Nagashima, Yoji
   Department   School of Medicine(Tokyo Women's Medical University Hospital), School of Medicine
   Position   Professor and Division head
Article types Original article
Language English
Peer review Peer reviewed
Title Aberrant expression of the cell polarity regulator aPKC λ/ι is associated with disease progression in cervical intraepithelial neoplasia (CIN): A possible marker for predicting CIN prognosis.

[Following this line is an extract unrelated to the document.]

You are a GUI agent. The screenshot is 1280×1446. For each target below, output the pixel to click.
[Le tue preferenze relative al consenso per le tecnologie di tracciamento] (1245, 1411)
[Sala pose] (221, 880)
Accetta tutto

Journal Formal name:International journal of gynecological pathology : official journal of the International Society of Gynecological Pathologists
Abbreviation:Int J Gynecol Pathol
ISSN code:02771691/15387151
Volume, Issue, Page 35(2),pp.106-117
Author and coauthor Mizushima T†, Asai-Sato M, Akimoto K, Nagashima Y, Taguri M, Sasaki K, Nakaya MA, Asano R, Tokinaga A, Kiyono T, Hirahara F, Ohno S, Miyagi E*
Publication date 2015/11
Summary Atypical protein kinase C λ/ι (aPKCλ/ι) is a regulator of epithelial cellular polarity. It is also overexpressed in several cancers and functions in cell proliferation and invasion. Therefore, we hypothesized that aPKCλ/ι may be involved in development and progression of cervical intraepithelial neoplasia (CIN), the precancerous disease of cervical cancer induced by human papillomavirus. To do this, we investigated the relationship between aPKCλ/ι expression and CIN. aPKCλ/ι expression level and subcellular localization were assessed in 192 CIN biopsy samples and 13 normal epithelial samples using immunohistochemistry. aPKCλ/ι overexpression (normal epithelium, 7.7%; CIN1, 41.7%; CIN2/3, 76.4%) and aPKCλ/ι nuclear localization (normal epithelium, 0.0%; CIN1, 36.9%; CIN2/3, 78.7%) were higher in CIN samples than normal samples (P<0.05), suggesting that CIN grade is related to aPKCλ/ι overexpression and nuclear localization. Then, 140 CIN cases were retrospectively analyzed for 4-yr cumulative disease progression and regression rates using the Cox proportional hazards model. CIN1 cases with aPKCλ/ι overexpression or aPKCλ/ι nuclear localization had a higher progression rate than CIN1 cases with normal aPKCλ/ι expression levels or cytoplasmic localization (62.5% vs. 9.7% and 63.1% vs. 9.4%, respectively; P<0.001). Multivariate analysis indicated that human papillomavirus types 16 and 18, aPKCλ/ι overexpression (hazard ratio=4.26; 95% confidence interval, 1.50-12.1; P=0.007), and aPKCλ/ι nuclear localization (hazard ratio=3.59; 95% confidence interval, 1.24-10.4; P=0.019) were independent risk factors for CIN1 progression. In conclusion, aPKCλ/ι could be useful for the therapeutic management of patients with CIN, particularly those with non-human papillomavirus 16/18 types.